[Items listed in a dataset]
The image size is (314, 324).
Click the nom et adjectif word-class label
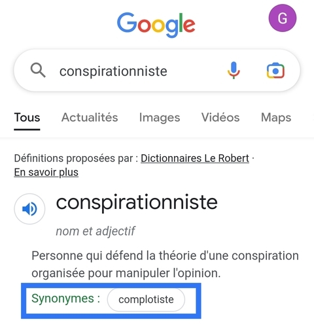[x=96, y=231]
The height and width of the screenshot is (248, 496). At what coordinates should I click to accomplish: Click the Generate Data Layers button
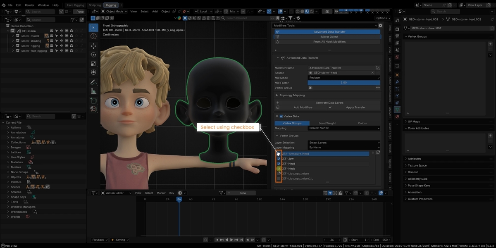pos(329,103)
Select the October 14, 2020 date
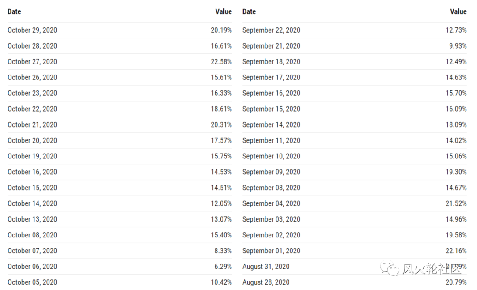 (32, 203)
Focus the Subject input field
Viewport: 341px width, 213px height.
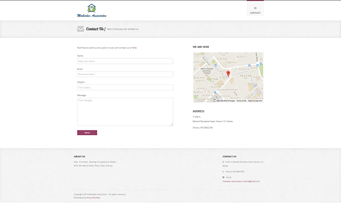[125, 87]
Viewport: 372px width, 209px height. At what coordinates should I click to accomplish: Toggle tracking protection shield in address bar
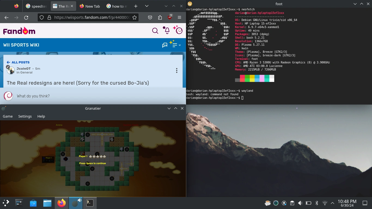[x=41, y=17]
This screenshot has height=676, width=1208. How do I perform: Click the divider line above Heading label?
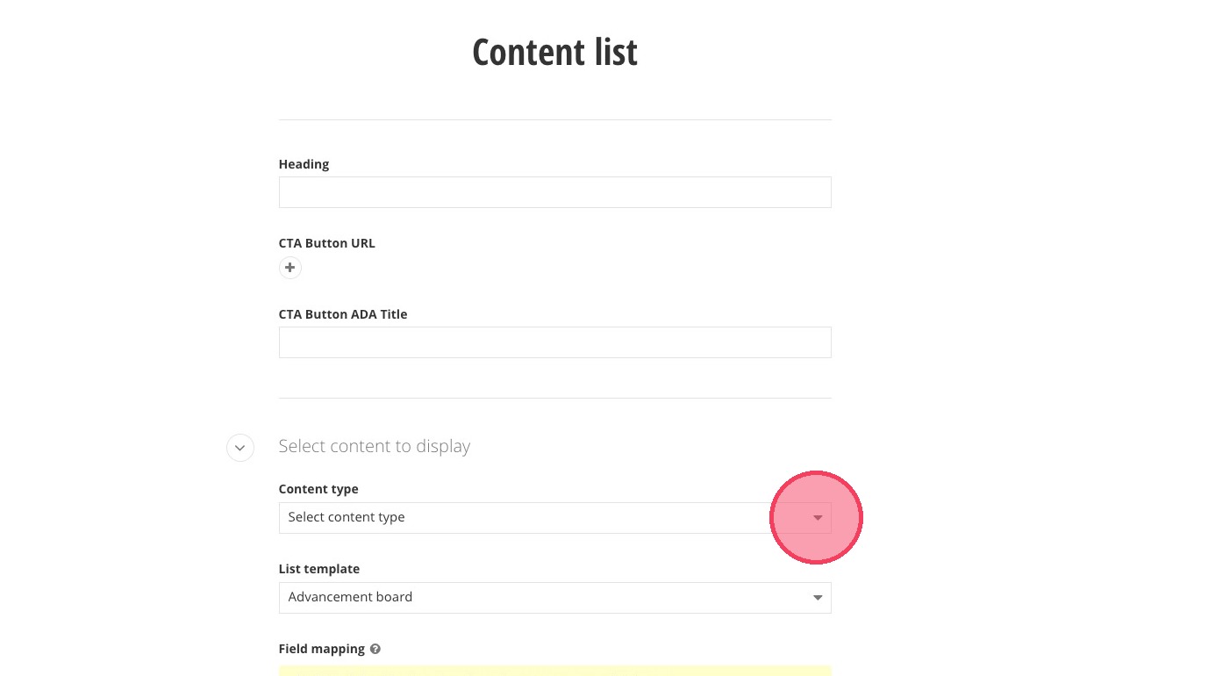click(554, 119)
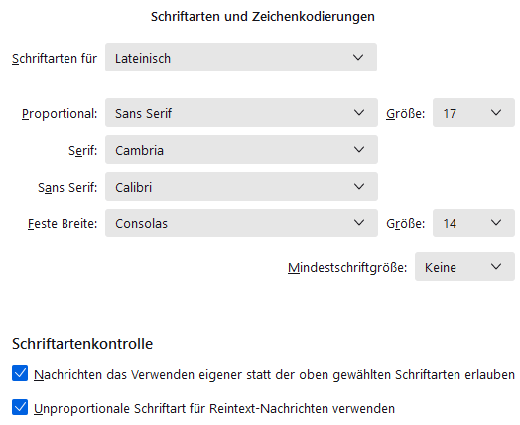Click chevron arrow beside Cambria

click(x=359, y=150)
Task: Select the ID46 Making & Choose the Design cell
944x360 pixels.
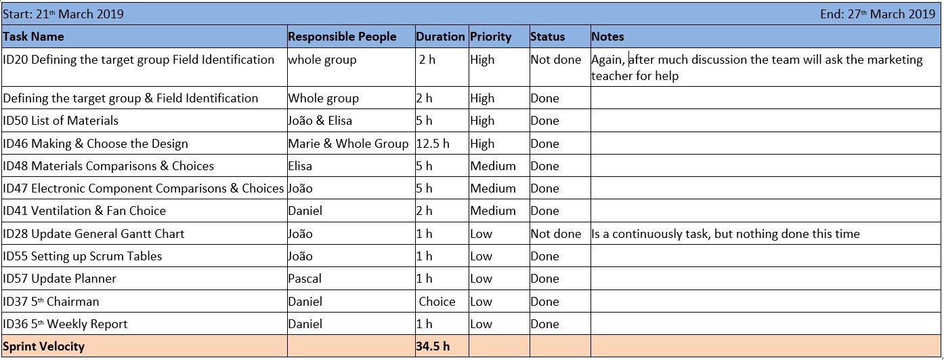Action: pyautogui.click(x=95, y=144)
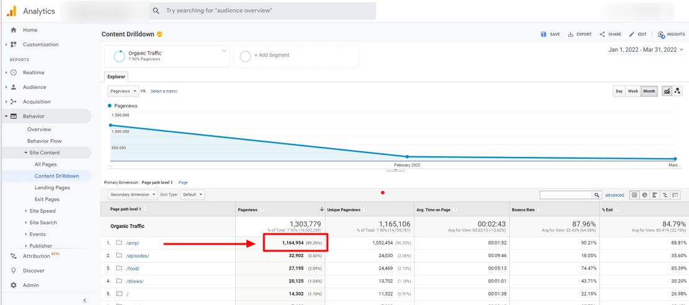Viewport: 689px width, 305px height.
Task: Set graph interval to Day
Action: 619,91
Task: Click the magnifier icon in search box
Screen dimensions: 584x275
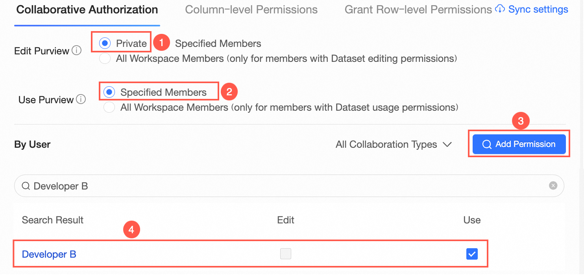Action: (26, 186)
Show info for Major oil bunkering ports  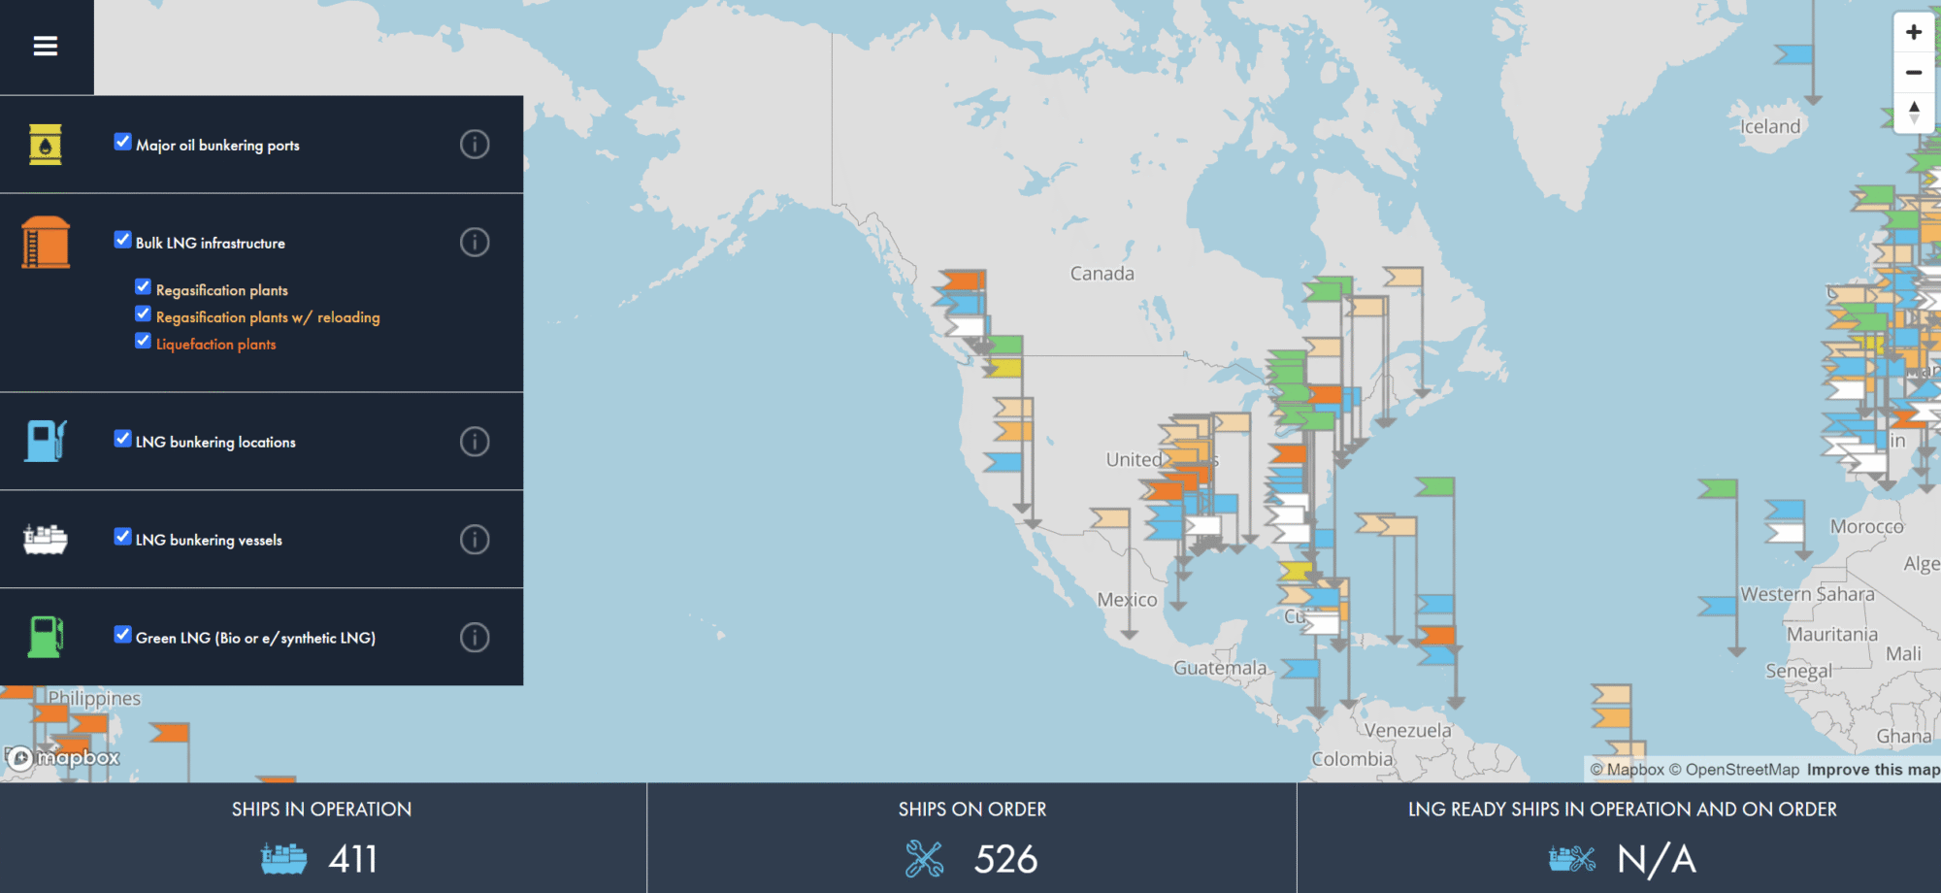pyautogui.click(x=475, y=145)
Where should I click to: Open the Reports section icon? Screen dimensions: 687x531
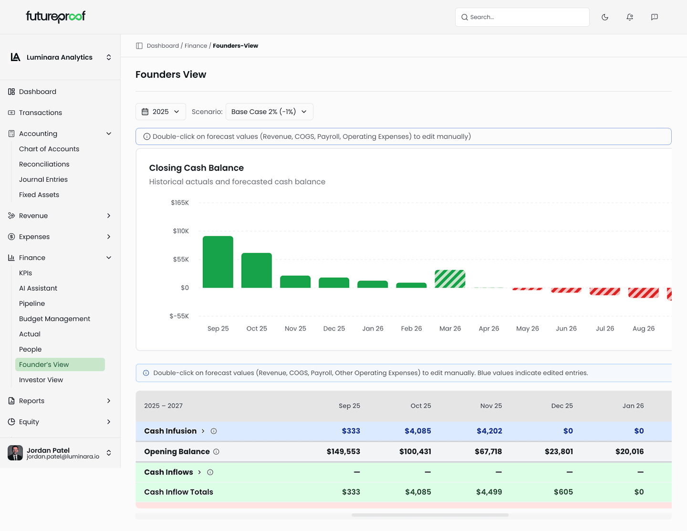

• REQUIRED WORK:
Look through the entries above, and wherever a line holds the string "icon", copy it.

• EXPECTED ANSWER:
Task: Click the magnifier icon in search box
Where should I click to: Open the Reports section icon? Screen dimensions: 687x531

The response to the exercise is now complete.